Die Bibel an sich ist unverdaulich. Sie ist wie ein Lexikon oder Telefonbuch. Man schaut sich einzelne Stellen an, liest sie aber nicht von vorne bis hinten durch und hat dann alles verstanden. Sie ist kein Roman. Das sind 1200 Seiten heftige Kost. Manchmal kommt man vorwärts, manchmal nicht, manchmal überblättert man ein paar Seiten und macht an einer anderen Stelle weiter. Es geht darum, einen Anfang zu wagen, damit die Bibel nicht irgendwann im Altpapier landet.
Liegt das Desinteresse vielleicht auch daran, dass manche Bibelstellen dem Zeitgeist widersprechen?

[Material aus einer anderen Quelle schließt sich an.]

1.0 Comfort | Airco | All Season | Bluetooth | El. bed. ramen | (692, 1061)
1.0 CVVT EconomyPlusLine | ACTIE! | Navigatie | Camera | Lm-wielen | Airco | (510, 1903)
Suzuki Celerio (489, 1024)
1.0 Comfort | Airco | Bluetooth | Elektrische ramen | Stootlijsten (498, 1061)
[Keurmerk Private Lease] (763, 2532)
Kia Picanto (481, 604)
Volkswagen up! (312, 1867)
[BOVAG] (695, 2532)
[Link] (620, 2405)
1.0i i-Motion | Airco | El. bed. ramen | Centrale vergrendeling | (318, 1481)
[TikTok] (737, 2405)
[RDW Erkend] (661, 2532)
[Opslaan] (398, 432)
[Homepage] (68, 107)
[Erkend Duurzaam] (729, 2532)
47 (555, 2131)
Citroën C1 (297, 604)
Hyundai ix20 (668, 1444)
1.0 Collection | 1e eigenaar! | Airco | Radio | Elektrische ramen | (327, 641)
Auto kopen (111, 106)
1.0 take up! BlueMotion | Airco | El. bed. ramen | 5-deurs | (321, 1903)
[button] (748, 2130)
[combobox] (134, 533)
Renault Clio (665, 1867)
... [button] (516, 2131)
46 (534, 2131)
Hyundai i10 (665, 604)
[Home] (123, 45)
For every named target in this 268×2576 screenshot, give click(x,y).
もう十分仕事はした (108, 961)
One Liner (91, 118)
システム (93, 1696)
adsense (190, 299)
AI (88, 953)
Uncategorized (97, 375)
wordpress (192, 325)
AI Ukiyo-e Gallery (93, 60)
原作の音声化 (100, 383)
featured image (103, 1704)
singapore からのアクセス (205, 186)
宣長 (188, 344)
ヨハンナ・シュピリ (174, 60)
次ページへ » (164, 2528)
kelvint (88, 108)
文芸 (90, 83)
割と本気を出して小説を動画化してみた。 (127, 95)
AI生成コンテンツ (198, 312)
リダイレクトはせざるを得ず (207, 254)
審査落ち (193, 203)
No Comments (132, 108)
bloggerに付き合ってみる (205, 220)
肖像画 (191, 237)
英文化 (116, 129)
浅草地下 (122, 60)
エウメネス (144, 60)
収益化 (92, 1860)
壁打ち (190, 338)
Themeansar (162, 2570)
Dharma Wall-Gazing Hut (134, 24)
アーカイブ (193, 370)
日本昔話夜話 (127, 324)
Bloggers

Die Bibel wird häufig mit Stellen in Verbindung gebracht, die provozieren, etwa die Stellung der Frau oder die «richtige» Art von Sexualität. Diese Geschichten sind aber nur ein ganz, ganz kleiner Teil. Es gibt noch viele andere spannende Geschichten in der Bibel, die völlig unbekannt und aus dem prallen Leben gegriffen sind.
Zum Beispiel?
Mir sind die Psalmen je länger je mehr ans Herz gewachsen. Da ist Lebenserfahrung dahinter, da sprechen Menschen, die etwas mit Gott erlebt haben, denen er geholfen hat. Im gesamten Alten Testament menschelt es. Es geht um den Umgang miteinander, um Streitigkeiten und Versöhnung, um Scheitern und Aufstehen.
Die Bibel ist also aktueller denn je?
Genau. Die Bibel ist vergleichbar mit den Zeitungen, die man beim Zahnarzt oder dem Friseur liest, wo das Leben mit all seinen Höhen und Tiefen drin ist.
Was ist Ihre Empfehlung, um ins Bibellesen reinzukommen?
Man muss eine Bibel finden, die man gerne in die Hand nimmt. Die Bibel ist wie ein Kleidungsstück. Was wir nicht gerne anziehen, bleibt im Schrank oder wird weggeworfen. In meinem Kurs stelle ich eine Auswahl Bibeln zur Verfügung, die ich die Menschen anfassen lasse. Das Papier muss stimmen, die Schriftgrösse, die Aufteilung, die Sprache.